By now, non-Americans in other industrialized nations are likely feeling a little smug.
Because I’m American. I asked if I could talk to someone to get the fees waived because they were so clearly ridiculous.
Danita offered to put me in a payment plan.
But the issue wasn’t about ability to pay, it was the expectation that I should pay $255 for passing twenty minutes in a bare bones examination room
If you’re wondering, that’s $12.75 a minute, just over $.21 a second, to pay for something that should be considered the cost of doing business.
It’s like going to buy a pair of shoes and being told, “That’s $65.97 for the shoes and $20 to help pay our electric bill.”
To be fair, I should admit, it doesn’t just happen in the medical field.
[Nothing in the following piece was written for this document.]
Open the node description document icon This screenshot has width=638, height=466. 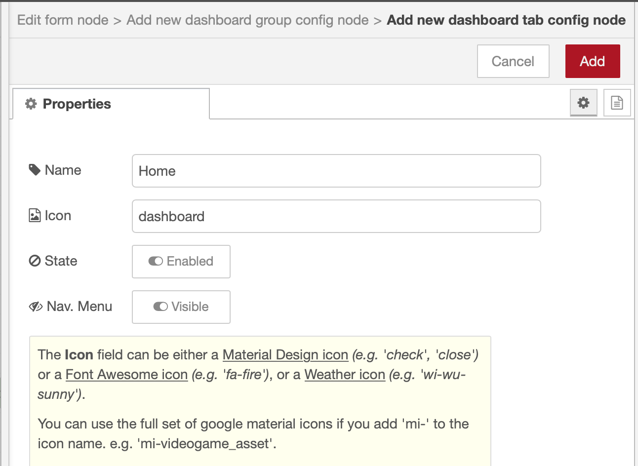coord(617,103)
These days — and yes, I do realize I sound like an old-timer using that phrase — when you buy tickets to any event, you go online, jump through a few hoops (or many, as when The Engineer recently purchased tickets to see Jeff Dunham), pay your money, and print the ticket. For this, you are charged a service fee, which seems to get higher every time we go anywhere.
Exactly what service are we getting?
The program that “allows” us the dubious convenience of buying tickets online?
The non-existent customer service if — God forbid! — you make a mistake in the labyrinth of the procedure?
The doubtless minimum-wage-receiving contract workers who take the tickets at the venue?
These are all part of the cost of doing business and should be covered by the exorbitant cost of tickets.
My “facilities fee” is the same. Why am I paying for my medical provider’s building every time I visit? At that rate, I could pay to share an apartment for a few weeks.
Danita did say I could speak to a supervisor, but the supervisor would offer the same choices — a payment plan or 10% off.
So I asked Danita for 10% off. The bill for two visits (including the doctor) went from $597.92 to $538.12.
That means I paid $13.45 a minute for the doctor and the facility, instead of $14.95.
Wow. I feel so much better.
Addendum: It bears saying, though it should be obvious, that the most ludicrous part of this kind of medical bill is the assumptions that everyone can pay them, and that those least able to pay, the uninsured, are expected to pay a higher rate.